■ **Text block**:
==========
Auto Gold produces and sells automobile accessories to complement specific makes of cars, including Cadillac, Ford, Honda, Lexus, Jeep, Toyota, and others. In 1994, Auto Gold began selling license plates, license plate frames and key chains bearing Volkswagen's distinctive trademarks and, in 1997, began selling similar products bearing Audi's distinctive trademarks. The marks used are exact replicas of the registered trademarks or, in at least some cases, genuine trademark medallions purchased from Volkswagen dealers; Auto Gold states that it "applies authentic [Volkswagen and Audi] logos to its marquee license plates."
According to Auto Gold, its goods serve a unique market. Consumers want these accessories "to match the chrome on their cars; to put something on the empty space where the front license tag would otherwise go; or because the car is a [Volkswagen or Audi], they want a [Volkswagen or Audi]-logo plate." Both Auto Gold and Volkswagen and Audi serve this market. Auto Gold sells its license plates, license plate covers, and key rings with Volkswagen and Audi trademarks to the whole-sale market, including car dealers, auto accessory dealers and other merchants. Volkswagen and Audi, for their operations in the United States, license an independent marketing firm to sell license plates, covers, and key chains directly to consumers.
Auto Gold has license and marketing agreements with several car manufacturers, authorizing sales of auto accessories bearing those companies' trademarks. Despite several attempts to secure similar arrangements with Volkswagen and Audi, Auto Gold is not authorized to sell products with their trademarks. Instead, Auto Gold products are accompanied by disclaimers that deny any connection to Volkswagen or Audi. The disclaimers are not visible once the product is removed from the packaging and in use, nor are the disclaimers always clear. For example, some labels state that the product "may or may not" be dealer approved, and Auto Gold's website identifies its goods as "Factory authorized licensed products."
==========
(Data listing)
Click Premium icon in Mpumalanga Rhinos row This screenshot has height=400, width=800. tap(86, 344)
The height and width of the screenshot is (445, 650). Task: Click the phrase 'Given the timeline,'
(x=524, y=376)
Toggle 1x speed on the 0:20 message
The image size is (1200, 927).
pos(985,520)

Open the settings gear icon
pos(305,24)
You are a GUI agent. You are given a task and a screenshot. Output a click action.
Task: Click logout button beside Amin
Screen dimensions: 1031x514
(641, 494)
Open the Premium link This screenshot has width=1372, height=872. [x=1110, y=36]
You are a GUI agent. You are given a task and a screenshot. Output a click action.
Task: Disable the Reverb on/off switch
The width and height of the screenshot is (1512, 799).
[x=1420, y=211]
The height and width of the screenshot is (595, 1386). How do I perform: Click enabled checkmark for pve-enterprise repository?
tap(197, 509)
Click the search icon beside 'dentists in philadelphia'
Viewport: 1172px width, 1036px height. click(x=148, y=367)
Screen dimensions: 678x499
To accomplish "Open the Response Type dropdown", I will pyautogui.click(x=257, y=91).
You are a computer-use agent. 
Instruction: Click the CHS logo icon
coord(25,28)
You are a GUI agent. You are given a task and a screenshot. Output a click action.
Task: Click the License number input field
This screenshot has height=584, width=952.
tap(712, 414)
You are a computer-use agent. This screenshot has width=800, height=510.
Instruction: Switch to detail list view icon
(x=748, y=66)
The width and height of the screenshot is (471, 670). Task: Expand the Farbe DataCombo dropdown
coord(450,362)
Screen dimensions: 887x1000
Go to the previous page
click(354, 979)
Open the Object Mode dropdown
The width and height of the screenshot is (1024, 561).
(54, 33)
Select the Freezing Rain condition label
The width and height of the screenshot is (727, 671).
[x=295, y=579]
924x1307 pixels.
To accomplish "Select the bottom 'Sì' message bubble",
==========
■ **Exercise directions**:
Continue the passage about Auto Gold's license plates and key chains bearing Volkswagen and Audi trademarks, picking up after its final sentence.

■ **Response to the exercise**:
In the mid-1990s, another car maker aggrieved by unauthorized sales of trade-marked accessories sued Auto Gold for trademark infringement and obtained an injunction prohibiting Auto Gold from selling any products that incorporate replicas of its registered marks. See BMW of North America, Inc. v. AuTomotive Gold, Inc., 1996 WL 1609124 (M.D.Fla., June 19, 1996). Fearful that the decision would invite further trademark claims, Auto Gold filed suit against Volkswagen and Audi in the District of Arizona in 2001. Auto Gold's complaint sought a declaratory judgment that its activities did not constitute trademark infringement or trademark counterfeiting under 15 U.S.C. § 1114, un-fair competition under 15 U.S.C. § 1125(a), or trademark dilution under 15 U.S.C. § 1125(c). Auto Gold also included claims for interference with prospective economic advantage and trade libel.
Volkswagen and Audi filed counter-claims for trademark infringement under 15 U.S.C. § 1114(1)(a); false designation of origin under 15 U.S.C. § 1125(a); trademark dilution under 15 U.S.C. § 1125(c); consumer fraud under the Arizona Consumer Fraud Act; tortious interference with contract; tortious interference with business expectancy; trademark counterfeiting under the Arizona Consumer Fraud Act; and a request for declaratory judgment as to all claims.
From this point, the case became a maze of counterclaims, stipulated dismissals, and new complaints. This procedural morass was made all the more complicated when some of Volkswagen and Audi's complaints migrated from the original counterclaim to a separate complaint that was later consolidated with the original action. After discovery, Auto Gold filed a motion for partial summary judgment seeking a declaratory judgment that its products do not infringe or counterfeit the Volkswagen and Audi trademarks and do not unfairly compete. Auto Gold's primary argument was that its products were lawful under the "first sale" doctrine. In response, Volkswagen and Audi filed a motion for summary judgment on their trademark infringement, trademark dilution, and unfair competition claims.
In ruling for Auto Gold, the district court found that "[t]he VW and Audi logos are used not because they signify that the license plate or key ring was manufactured or sold (i.e., as a designation of origin) by Volkswagen or Audi, but because there is a[n] aesthetic quality to the marks that purchasers are interested in having." Concluding that the marks were "protected under the aesthetic functionality doctrine," the district court granted Auto Gold's motion for partial summary judgment, denied the motion for summary judgment filed by Volkswagen and Audi, and entered an order declaring that Auto Gold's "license plates, license plate frames and key chains displaying Volkswagen and Audi trademarks . . . are not trademark infringements and/or trademark counterfeiting."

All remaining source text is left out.